Now your family can go to Pittsburgh on a modest budget, too.
Where We Stayed
Hampton Inn in Cranberry. We used Hotwire to blind book a hotel. It’s no guarantee you would get ANY particular hotel when you book through Hotwire. But it does save you a ton.
We paid $68 including fees and taxes for each night at a 3.5 star Hampton Inn in Cranberry. It would have costed twice as much had we booked directly.
Kids absolutely loved the swimming pool and hot tub. Us parents loved the continental breakfast so we could feed hungry kids easily. It took us 30 minutes to drive into the city but at that price (and not having the pressure to be anywhere at a certain time), it didn’t bother us.
We have been very happy each time we booked with Hotwire and recommend it.
What We Did
Children’s Museum of Pittsburgh. This was free for us because we’re members of another museum where we live that has a reciprocity program with this one. There’s three floors of a ton of activities. The kids absolutely loved this place and we stayed the entire day.
Carnegie Science Museum. Again, free because of the reciprocity program. The kids loved the sport complex next door where they got to rock climb and zipline.

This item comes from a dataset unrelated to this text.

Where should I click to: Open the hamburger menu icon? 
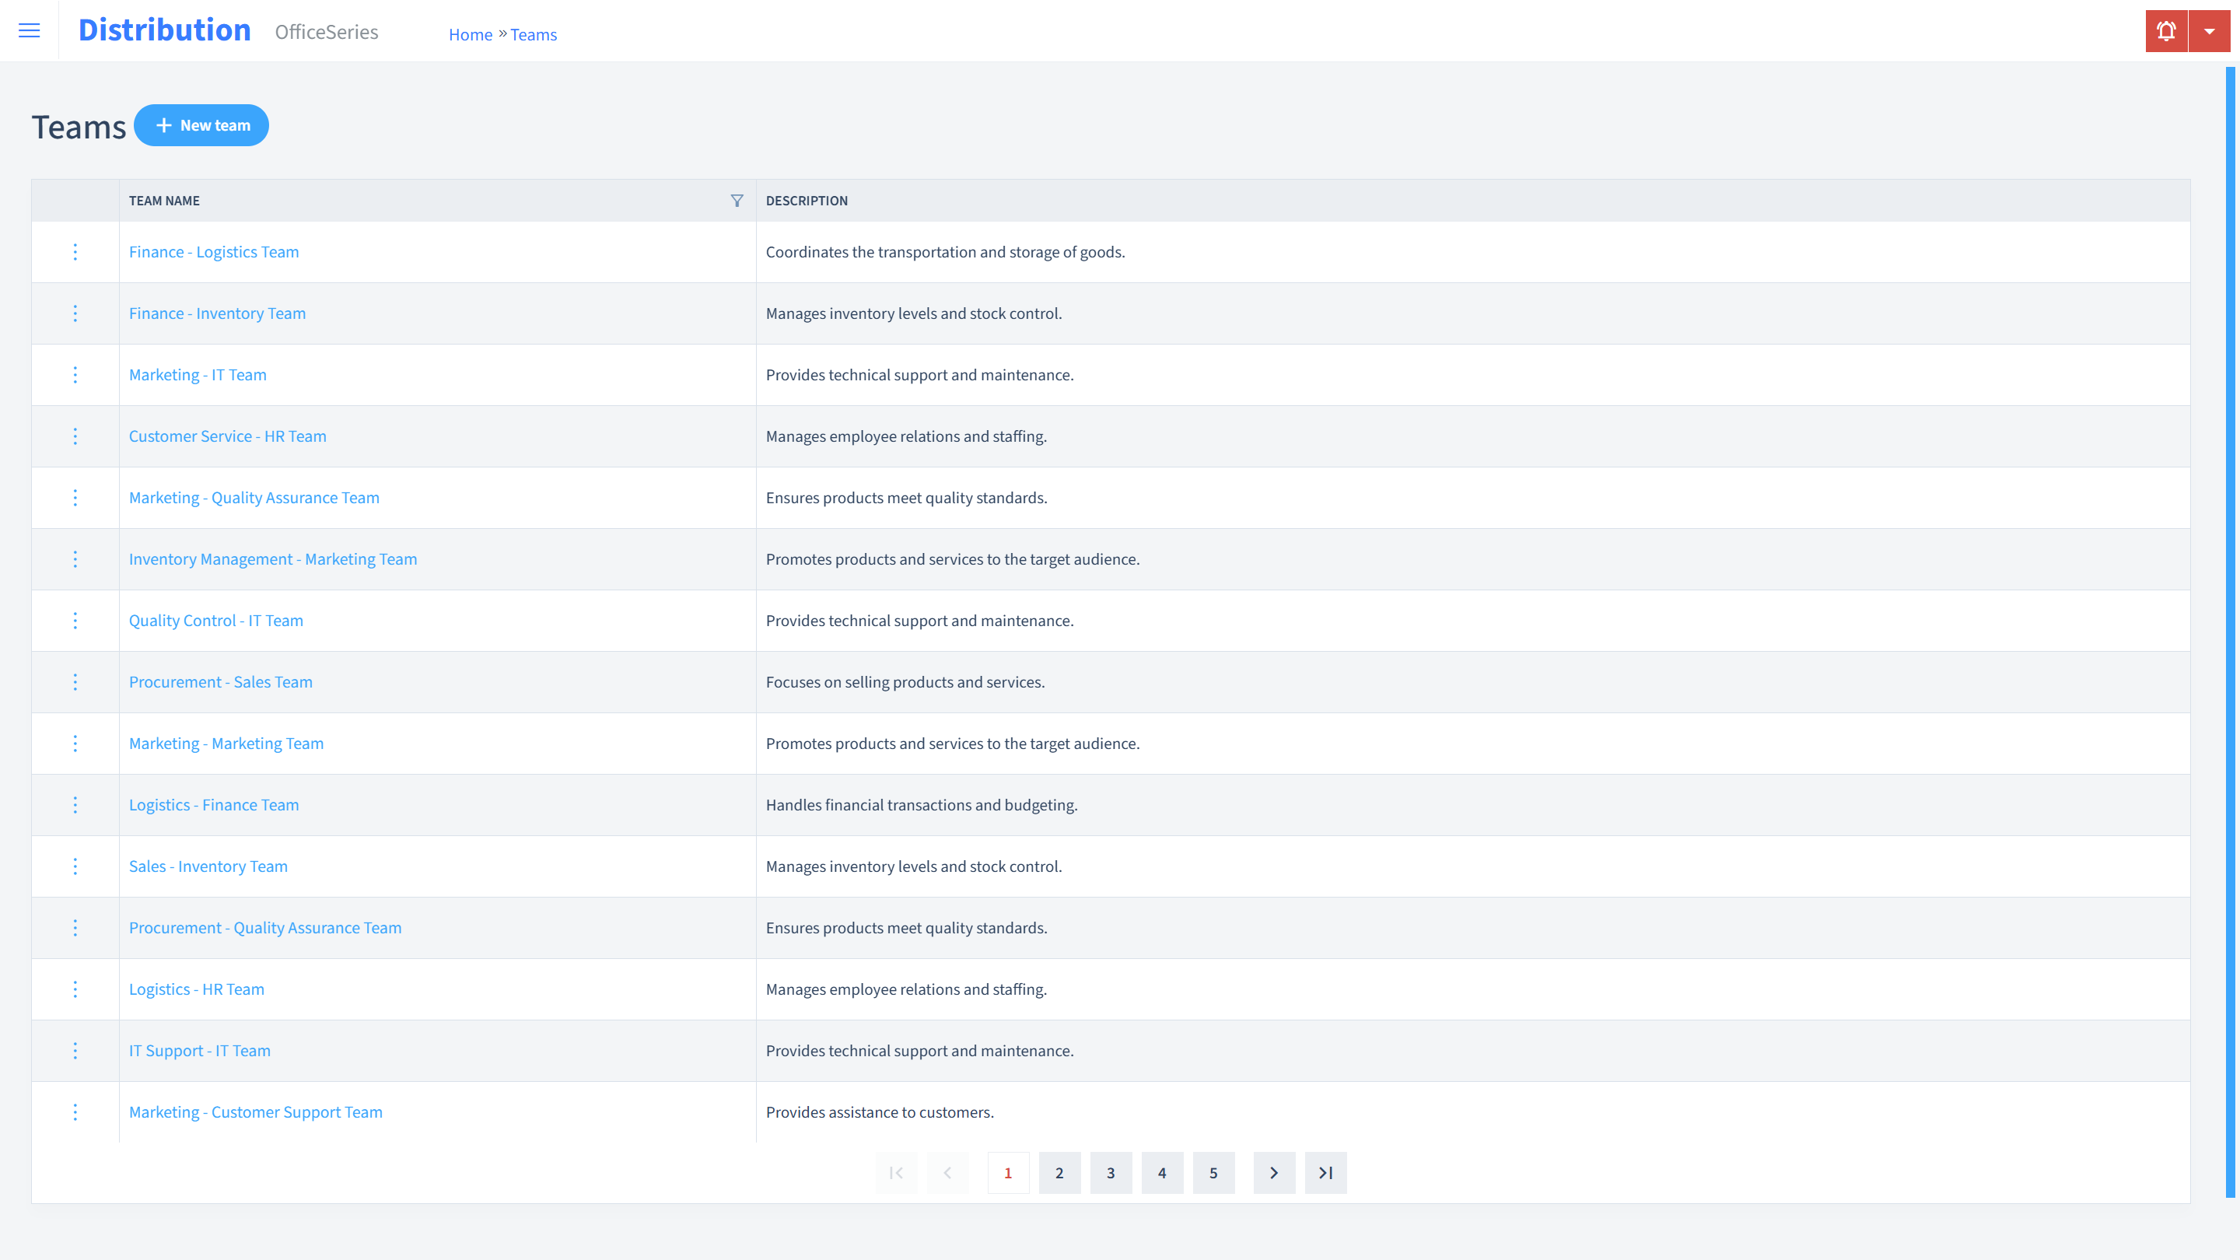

The National Aviary. Again, this was free for us because we’re members of Holden Arboretum where we live with a reciprocity program. Otherwise, tickets are pricey at $18 per adult and $17 per kid 2 and older (most places charge at age 3). This place was unique and unlike even the dozen zoos I’ve seen before. Seeing the penguins swim and get fed were the kids’ favorites.
Playground at Frick Park. There’s blue slides the kids went down with bardboard boxes. It was a nice break.
We have been to these on previous trips and recommend them for young families.
- Strip District for shopping and food
- Phipps Conservatory
- Pittsburgh Zoo
- The Incline
Where We Ate
Every Day Noodles. Our hands-down favorite restaurant in Pittsburgh is in Squirrel Hill called Every Day Noodles. They make their noodles traditional style as they throw and twist it in the air. You can watch them make it from a window. You HAVE to try their soup dumplings, which have bone broth inside of them. You won’t eat a dumpling the same way again.
Hokkaido. We also went to Hokkaido, a seafood buffet with sashimi and sushi. At a price of $20 per adult, it was good value. The best item was the garlic lobster.
Szechuan Express. We discovered a hole in the wall restaurant called Szechuan. It’s authentic (at least to this Asian girl) with over 120 menu items. The most expensive item on their menu was $10. I got my eggplant and my husband got his twice-cooked beef. Keep in mind it’s tiny and definitely a place to carryout back to the hotel.
Various dessert runs. I have a sweet tooth and dessert makes me entirely happy. So we had a few dessert runs at bubble tea at Fuku Tea, crepes at T-Swirl, coffee drinks at Crazy Mocha Co, and Korean pastries at Pink Box.
We have been to and recommend these for young families on a modest budget.
- Dave & Andy’s Ice Cream
- Uncle Sam’s Subs
- The “O”
Interesting Things About Pittsburgh
Yes, in Pittsburgh, they serve fries already inside the sandwiches 😍 Legend has it that the steelworkers had to eat quickly and without utensils during their break and this was the best “method of delivery.”